Northern CA has now received 225% of average rainfall thus far. 20 more inches and we will surpass the wettest year on record. I think it will happen. I have a lot more to say about the weather we have had this winter, but I am waiting until April to give my final analysis and update. Who knows what will happen between now and then.
But for now, we have the floods. My hike on this day was magnificent. Waterfalls everywhere. Big streams, little streams, unnamed streams, you name it streams. The water in Butte Creek was raging. This is supposed to be a normal little creek, not a raging river.
Once again, I was hiking along one of those canals, on little narrow metal grates over top of the canal. It was a different canal than last time, and this canyon is not nearly so crazy, ridiculous, and deathly steep as the Miocene Canal in the West Branch Feather River canyon.
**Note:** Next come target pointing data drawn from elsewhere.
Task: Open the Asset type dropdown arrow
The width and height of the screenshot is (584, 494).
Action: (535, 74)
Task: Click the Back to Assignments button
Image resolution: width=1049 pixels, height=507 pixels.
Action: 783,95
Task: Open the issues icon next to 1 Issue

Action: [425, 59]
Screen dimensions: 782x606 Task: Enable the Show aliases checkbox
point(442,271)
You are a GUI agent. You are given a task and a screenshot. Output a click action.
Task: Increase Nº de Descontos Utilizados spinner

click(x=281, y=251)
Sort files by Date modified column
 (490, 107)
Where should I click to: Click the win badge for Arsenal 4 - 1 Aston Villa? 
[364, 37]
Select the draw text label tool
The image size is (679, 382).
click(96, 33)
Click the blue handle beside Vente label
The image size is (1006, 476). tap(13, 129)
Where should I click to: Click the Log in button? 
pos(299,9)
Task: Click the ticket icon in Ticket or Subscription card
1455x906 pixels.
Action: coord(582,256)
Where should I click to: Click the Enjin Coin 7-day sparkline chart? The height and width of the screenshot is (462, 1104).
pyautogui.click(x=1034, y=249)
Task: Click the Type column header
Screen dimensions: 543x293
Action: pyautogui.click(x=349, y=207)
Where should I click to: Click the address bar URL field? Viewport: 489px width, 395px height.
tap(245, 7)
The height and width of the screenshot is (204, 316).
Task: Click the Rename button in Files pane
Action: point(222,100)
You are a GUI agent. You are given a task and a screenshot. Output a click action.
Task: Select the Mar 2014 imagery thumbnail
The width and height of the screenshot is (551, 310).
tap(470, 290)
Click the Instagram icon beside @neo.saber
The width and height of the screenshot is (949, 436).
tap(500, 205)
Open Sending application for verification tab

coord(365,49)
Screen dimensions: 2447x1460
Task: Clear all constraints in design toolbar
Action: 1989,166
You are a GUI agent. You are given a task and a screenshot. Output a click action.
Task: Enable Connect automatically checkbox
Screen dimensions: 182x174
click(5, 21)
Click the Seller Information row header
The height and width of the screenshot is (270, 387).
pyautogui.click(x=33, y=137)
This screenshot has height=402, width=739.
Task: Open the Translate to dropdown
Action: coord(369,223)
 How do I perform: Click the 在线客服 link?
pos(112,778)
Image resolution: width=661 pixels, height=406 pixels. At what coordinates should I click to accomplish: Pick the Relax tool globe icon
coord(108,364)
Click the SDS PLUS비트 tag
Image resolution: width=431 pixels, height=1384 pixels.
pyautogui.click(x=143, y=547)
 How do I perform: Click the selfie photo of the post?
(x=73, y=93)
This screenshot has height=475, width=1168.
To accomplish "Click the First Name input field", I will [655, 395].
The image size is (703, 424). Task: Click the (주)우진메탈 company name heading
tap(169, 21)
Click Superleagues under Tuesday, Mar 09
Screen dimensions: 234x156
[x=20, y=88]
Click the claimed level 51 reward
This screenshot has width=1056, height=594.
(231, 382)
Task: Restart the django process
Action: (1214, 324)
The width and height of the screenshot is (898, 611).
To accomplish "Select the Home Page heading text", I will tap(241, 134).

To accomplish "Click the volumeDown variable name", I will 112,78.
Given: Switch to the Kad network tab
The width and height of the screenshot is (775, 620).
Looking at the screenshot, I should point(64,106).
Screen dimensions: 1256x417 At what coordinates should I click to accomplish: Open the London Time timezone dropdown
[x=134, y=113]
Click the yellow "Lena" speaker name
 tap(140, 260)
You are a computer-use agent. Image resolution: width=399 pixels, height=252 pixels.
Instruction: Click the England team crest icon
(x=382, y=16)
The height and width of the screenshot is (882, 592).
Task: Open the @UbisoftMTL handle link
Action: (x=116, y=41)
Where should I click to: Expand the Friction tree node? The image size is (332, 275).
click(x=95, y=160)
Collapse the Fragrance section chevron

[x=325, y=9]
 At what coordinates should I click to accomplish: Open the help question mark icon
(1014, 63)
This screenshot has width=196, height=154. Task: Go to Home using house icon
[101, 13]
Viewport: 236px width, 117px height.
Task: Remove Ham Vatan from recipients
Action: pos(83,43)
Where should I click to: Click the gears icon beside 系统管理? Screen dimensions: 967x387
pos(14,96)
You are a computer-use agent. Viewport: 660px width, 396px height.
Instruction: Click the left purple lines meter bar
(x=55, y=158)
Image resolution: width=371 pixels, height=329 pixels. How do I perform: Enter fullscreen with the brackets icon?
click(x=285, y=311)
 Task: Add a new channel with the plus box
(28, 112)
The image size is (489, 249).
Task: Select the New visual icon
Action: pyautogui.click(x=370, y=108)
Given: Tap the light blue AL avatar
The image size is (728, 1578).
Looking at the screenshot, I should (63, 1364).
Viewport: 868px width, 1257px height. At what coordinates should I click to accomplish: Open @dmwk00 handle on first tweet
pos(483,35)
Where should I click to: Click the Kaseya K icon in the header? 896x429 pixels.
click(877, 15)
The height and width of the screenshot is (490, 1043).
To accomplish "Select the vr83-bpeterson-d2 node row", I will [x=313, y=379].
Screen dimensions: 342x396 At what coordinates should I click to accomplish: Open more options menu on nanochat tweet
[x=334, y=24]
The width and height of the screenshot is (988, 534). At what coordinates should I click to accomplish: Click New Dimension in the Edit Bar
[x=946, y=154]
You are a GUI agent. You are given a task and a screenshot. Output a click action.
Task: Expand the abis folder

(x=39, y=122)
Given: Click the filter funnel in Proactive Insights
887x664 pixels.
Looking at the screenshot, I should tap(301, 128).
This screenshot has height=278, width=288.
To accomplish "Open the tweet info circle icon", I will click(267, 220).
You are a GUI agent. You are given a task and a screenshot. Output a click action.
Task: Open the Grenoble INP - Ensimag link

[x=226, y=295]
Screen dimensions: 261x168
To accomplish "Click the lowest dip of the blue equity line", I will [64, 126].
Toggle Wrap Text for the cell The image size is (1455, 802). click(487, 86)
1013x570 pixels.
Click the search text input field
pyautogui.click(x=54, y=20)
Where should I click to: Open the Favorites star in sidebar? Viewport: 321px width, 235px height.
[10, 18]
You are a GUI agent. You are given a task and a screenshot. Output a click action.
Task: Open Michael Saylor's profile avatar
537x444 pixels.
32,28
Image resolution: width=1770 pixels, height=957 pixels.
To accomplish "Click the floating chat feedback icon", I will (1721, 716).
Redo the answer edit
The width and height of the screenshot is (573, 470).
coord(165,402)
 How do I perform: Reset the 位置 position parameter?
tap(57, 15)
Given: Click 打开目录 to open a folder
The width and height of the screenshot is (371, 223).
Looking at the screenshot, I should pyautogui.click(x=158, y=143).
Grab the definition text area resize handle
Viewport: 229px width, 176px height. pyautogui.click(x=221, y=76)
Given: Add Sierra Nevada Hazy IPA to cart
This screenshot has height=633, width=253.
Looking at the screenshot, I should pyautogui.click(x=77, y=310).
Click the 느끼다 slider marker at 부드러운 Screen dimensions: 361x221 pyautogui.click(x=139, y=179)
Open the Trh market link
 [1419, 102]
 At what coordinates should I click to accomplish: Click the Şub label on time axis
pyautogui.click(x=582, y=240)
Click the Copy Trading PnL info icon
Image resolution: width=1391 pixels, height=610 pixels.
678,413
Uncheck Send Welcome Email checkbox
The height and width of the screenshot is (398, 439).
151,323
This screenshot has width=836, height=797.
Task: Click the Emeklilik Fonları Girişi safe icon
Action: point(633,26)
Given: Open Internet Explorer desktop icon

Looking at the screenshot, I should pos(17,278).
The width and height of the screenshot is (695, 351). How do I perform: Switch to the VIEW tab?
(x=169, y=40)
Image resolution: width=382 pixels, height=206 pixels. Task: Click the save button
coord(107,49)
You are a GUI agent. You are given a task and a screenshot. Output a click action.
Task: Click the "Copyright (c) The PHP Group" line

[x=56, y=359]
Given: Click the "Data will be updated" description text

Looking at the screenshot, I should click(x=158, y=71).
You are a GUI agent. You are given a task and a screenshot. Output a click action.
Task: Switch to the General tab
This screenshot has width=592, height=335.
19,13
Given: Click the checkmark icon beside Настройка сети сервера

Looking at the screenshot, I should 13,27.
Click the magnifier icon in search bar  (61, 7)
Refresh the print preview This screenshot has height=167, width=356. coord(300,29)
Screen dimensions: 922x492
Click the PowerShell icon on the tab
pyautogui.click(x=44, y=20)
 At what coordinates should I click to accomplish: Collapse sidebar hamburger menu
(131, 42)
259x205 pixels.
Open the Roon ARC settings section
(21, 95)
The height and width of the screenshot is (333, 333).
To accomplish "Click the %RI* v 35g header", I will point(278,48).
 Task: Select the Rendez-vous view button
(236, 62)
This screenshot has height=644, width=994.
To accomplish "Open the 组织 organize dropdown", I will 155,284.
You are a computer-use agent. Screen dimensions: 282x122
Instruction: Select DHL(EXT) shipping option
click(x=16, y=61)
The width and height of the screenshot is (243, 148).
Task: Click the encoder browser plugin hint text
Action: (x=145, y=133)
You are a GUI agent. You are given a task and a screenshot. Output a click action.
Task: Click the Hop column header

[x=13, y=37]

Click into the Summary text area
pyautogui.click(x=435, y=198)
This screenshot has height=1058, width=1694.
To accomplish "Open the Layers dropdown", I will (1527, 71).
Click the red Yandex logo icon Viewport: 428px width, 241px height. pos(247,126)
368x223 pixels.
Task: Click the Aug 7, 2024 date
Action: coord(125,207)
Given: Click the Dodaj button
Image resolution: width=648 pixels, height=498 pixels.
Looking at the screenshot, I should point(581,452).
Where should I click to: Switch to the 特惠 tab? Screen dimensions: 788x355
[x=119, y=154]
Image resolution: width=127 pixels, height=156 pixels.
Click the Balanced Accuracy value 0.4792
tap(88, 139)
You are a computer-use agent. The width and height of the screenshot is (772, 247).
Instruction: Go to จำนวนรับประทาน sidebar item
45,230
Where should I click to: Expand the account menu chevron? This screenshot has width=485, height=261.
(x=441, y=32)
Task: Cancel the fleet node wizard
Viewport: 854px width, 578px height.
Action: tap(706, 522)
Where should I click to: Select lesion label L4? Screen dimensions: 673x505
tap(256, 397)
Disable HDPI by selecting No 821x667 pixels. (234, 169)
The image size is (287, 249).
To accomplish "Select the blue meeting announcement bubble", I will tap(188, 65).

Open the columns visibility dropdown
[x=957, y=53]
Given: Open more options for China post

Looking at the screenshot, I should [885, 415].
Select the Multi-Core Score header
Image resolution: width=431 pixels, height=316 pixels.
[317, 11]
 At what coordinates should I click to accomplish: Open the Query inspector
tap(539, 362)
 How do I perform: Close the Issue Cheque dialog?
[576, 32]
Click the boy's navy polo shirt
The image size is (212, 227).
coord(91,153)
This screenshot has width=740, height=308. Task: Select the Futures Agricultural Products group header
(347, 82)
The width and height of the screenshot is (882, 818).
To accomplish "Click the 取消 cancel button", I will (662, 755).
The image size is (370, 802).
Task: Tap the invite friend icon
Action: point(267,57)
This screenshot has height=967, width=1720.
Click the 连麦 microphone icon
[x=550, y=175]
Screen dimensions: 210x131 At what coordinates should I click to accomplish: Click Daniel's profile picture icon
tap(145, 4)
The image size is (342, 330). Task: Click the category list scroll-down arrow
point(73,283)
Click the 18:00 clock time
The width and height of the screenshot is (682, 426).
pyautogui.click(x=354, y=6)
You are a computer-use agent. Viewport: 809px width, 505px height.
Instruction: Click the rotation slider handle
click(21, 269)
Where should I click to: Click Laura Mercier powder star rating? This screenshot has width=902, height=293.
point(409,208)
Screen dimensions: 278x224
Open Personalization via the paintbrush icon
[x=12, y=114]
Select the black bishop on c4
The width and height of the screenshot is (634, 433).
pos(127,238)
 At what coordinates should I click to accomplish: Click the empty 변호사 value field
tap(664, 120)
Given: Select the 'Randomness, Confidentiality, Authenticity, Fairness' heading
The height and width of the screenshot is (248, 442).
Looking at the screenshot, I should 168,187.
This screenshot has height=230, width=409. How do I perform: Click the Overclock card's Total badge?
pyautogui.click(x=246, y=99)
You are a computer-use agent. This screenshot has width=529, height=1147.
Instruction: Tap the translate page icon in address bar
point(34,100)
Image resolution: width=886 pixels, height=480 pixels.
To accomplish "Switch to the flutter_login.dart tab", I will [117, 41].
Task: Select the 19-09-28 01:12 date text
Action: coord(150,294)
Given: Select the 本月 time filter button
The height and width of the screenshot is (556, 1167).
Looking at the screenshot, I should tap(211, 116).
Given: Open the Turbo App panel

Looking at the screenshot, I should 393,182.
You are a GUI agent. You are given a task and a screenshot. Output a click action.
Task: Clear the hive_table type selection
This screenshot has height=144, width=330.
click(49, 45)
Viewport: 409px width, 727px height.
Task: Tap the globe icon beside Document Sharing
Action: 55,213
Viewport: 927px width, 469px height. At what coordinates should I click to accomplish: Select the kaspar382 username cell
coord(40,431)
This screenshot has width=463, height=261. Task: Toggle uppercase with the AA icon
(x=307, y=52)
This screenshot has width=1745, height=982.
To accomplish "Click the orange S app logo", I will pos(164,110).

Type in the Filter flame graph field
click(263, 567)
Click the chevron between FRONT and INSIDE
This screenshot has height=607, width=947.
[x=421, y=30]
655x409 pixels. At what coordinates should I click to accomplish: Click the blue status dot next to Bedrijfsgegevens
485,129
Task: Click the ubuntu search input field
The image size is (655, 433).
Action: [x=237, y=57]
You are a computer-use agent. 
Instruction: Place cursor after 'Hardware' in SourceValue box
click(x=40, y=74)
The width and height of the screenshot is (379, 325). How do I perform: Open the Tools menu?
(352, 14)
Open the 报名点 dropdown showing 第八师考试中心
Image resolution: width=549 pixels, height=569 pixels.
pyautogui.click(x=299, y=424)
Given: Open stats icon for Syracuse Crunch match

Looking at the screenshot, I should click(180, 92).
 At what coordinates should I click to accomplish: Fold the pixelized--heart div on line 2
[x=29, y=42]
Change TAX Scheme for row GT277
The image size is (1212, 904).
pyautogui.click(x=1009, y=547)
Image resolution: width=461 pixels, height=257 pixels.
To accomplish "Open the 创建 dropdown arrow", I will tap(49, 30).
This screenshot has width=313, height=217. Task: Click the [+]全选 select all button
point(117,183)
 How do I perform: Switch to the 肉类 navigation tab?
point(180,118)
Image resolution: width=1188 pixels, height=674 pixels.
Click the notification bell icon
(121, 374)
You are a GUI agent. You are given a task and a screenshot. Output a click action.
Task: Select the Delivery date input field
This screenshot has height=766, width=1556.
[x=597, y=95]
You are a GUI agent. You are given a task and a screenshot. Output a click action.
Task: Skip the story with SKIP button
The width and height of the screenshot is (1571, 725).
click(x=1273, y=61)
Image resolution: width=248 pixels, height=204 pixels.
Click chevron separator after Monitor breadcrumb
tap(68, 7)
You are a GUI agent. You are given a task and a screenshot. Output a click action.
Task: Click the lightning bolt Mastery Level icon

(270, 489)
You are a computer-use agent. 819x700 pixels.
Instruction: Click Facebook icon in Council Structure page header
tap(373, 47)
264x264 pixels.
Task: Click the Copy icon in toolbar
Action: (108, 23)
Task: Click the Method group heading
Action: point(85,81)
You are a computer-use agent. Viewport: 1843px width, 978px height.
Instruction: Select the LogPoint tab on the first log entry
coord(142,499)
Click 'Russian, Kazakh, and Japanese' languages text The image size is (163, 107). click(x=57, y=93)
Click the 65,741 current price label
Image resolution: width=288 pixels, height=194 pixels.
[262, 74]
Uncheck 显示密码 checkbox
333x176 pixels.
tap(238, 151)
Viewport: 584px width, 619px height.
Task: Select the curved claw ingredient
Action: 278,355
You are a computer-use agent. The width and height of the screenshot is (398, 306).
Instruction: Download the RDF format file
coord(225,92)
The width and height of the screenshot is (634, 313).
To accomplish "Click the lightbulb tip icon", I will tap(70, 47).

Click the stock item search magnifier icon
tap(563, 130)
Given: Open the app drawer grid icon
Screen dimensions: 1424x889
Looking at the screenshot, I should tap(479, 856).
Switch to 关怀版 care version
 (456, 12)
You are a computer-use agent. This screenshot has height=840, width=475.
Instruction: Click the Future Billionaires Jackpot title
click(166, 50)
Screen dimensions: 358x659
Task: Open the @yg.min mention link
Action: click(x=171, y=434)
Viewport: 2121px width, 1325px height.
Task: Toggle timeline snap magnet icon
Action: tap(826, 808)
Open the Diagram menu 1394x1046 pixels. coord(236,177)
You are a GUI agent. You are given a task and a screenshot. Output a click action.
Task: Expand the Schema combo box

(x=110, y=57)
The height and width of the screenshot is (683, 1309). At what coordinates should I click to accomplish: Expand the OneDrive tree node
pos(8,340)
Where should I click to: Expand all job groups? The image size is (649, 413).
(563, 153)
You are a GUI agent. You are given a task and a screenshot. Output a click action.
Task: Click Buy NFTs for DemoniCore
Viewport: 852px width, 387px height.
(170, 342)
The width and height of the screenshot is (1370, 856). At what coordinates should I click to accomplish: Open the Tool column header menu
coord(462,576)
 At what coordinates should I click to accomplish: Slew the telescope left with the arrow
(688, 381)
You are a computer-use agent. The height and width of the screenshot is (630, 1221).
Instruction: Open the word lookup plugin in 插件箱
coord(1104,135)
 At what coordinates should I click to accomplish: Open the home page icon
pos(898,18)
Still though, there are some spots that are unnerving if you are afraid of heights.
Also, most of the waterfalls throughout this canyon (and there were plenty), were not photograph-able at all, due to being completely obscured by trees and bushes, and I did not take any photographs of them. Only two I felt were worthy, this being one of them, 84 ft. high, and had the largest flow of the creeks in this canyon. Once again, similar to Alder Creek Falls, I had to photograph from the canal on the narrow metal grate, ruining my knees as I knelt on the rough surface, and trying to be very still as I took the photos because any movement would shake my tripod all over the place with the vibration. It was a beautiful day after all the rains, and I saw no one else in the canyon the entire morning.